— Exercise aim —
Exactly the lines below from the one with "The width and height of the screenshot is (1568, 591)." up to and including the one with "Task: Check the compare" make up the answer, with nothing else added.

--- START ---

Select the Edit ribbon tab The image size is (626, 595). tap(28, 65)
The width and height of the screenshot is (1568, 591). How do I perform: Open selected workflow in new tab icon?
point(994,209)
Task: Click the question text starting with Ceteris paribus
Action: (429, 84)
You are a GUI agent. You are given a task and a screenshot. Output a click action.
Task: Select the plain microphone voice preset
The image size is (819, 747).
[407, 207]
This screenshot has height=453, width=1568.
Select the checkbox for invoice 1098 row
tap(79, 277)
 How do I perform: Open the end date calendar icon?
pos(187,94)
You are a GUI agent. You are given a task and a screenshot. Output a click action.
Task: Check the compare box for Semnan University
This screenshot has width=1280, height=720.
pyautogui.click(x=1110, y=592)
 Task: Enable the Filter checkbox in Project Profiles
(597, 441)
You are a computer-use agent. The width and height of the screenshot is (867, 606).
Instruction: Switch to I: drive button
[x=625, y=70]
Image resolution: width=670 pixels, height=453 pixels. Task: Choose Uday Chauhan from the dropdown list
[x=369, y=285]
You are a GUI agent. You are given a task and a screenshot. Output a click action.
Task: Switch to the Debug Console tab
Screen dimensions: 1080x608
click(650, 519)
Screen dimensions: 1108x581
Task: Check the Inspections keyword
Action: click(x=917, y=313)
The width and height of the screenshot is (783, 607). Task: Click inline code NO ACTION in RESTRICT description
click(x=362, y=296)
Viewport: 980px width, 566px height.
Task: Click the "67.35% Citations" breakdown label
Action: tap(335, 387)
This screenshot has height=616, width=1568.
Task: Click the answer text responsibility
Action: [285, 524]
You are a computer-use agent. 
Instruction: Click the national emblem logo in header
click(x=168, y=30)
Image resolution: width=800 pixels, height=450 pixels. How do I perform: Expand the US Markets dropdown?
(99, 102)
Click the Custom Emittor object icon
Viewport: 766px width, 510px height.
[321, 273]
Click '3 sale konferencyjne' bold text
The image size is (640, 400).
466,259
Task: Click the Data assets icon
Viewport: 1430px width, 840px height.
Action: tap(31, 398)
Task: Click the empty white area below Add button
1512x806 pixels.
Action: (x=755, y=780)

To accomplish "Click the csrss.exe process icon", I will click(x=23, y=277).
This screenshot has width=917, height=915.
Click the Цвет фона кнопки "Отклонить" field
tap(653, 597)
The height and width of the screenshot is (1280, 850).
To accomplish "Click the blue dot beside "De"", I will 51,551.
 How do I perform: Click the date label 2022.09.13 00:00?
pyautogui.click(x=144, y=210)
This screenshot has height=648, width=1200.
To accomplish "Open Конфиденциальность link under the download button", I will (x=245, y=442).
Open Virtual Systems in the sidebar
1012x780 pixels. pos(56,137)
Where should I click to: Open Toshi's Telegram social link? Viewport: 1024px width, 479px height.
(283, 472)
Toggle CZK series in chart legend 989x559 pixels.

--- END ---

— Exercise result —
The width and height of the screenshot is (1568, 591). How do I perform: Open selected workflow in new tab icon?
point(994,209)
Task: Click the question text starting with Ceteris paribus
Action: (429, 84)
You are a GUI agent. You are given a task and a screenshot. Output a click action.
Task: Select the plain microphone voice preset
The image size is (819, 747).
[407, 207]
This screenshot has height=453, width=1568.
Select the checkbox for invoice 1098 row
tap(79, 277)
 How do I perform: Open the end date calendar icon?
pos(187,94)
You are a GUI agent. You are given a task and a screenshot. Output a click action.
Task: Check the compare box for Semnan University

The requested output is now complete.